(EXCERPTED RECORDS Opens)
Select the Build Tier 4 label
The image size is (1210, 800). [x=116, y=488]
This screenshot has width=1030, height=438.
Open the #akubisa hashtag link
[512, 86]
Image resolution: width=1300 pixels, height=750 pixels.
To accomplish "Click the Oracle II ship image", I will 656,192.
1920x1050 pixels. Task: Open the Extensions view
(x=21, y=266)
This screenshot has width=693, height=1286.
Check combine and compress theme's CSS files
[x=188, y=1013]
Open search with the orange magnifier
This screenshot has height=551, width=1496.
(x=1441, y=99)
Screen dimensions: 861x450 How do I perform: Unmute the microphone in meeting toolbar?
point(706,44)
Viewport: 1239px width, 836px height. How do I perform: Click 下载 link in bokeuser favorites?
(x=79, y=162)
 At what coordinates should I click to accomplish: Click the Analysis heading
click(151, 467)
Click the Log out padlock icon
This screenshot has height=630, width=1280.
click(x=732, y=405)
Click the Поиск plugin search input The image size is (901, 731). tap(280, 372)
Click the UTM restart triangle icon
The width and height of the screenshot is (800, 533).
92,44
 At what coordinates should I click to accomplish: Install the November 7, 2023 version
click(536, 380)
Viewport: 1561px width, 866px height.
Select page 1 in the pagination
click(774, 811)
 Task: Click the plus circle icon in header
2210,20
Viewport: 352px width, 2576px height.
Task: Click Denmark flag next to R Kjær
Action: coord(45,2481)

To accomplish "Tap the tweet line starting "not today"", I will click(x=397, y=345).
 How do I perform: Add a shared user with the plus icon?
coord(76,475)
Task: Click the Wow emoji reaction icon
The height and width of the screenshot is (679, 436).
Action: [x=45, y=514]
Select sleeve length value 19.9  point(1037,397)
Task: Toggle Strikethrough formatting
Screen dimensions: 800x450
(EXCERPTED RECORDS Closes)
Reproduce each entry above without a single difference.

Select the Build Tier 4 label
The image size is (1210, 800). [x=116, y=488]
This screenshot has width=1030, height=438.
Open the #akubisa hashtag link
[512, 86]
Image resolution: width=1300 pixels, height=750 pixels.
To accomplish "Click the Oracle II ship image", I will 656,192.
1920x1050 pixels. Task: Open the Extensions view
(x=21, y=266)
This screenshot has width=693, height=1286.
Check combine and compress theme's CSS files
[x=188, y=1013]
Open search with the orange magnifier
This screenshot has height=551, width=1496.
(x=1441, y=99)
Screen dimensions: 861x450 How do I perform: Unmute the microphone in meeting toolbar?
point(706,44)
Viewport: 1239px width, 836px height. How do I perform: Click 下载 link in bokeuser favorites?
(x=79, y=162)
 At what coordinates should I click to accomplish: Click the Analysis heading
click(151, 467)
Click the Log out padlock icon
This screenshot has height=630, width=1280.
click(x=732, y=405)
Click the Поиск plugin search input The image size is (901, 731). tap(280, 372)
Click the UTM restart triangle icon
The width and height of the screenshot is (800, 533).
92,44
 At what coordinates should I click to accomplish: Install the November 7, 2023 version
click(536, 380)
Viewport: 1561px width, 866px height.
Select page 1 in the pagination
click(774, 811)
 Task: Click the plus circle icon in header
2210,20
Viewport: 352px width, 2576px height.
Task: Click Denmark flag next to R Kjær
Action: coord(45,2481)

To accomplish "Tap the tweet line starting "not today"", I will click(x=397, y=345).
 How do I perform: Add a shared user with the plus icon?
coord(76,475)
Task: Click the Wow emoji reaction icon
The height and width of the screenshot is (679, 436).
Action: [x=45, y=514]
Select sleeve length value 19.9  point(1037,397)
Task: Toggle Strikethrough formatting
Screen dimensions: 800x450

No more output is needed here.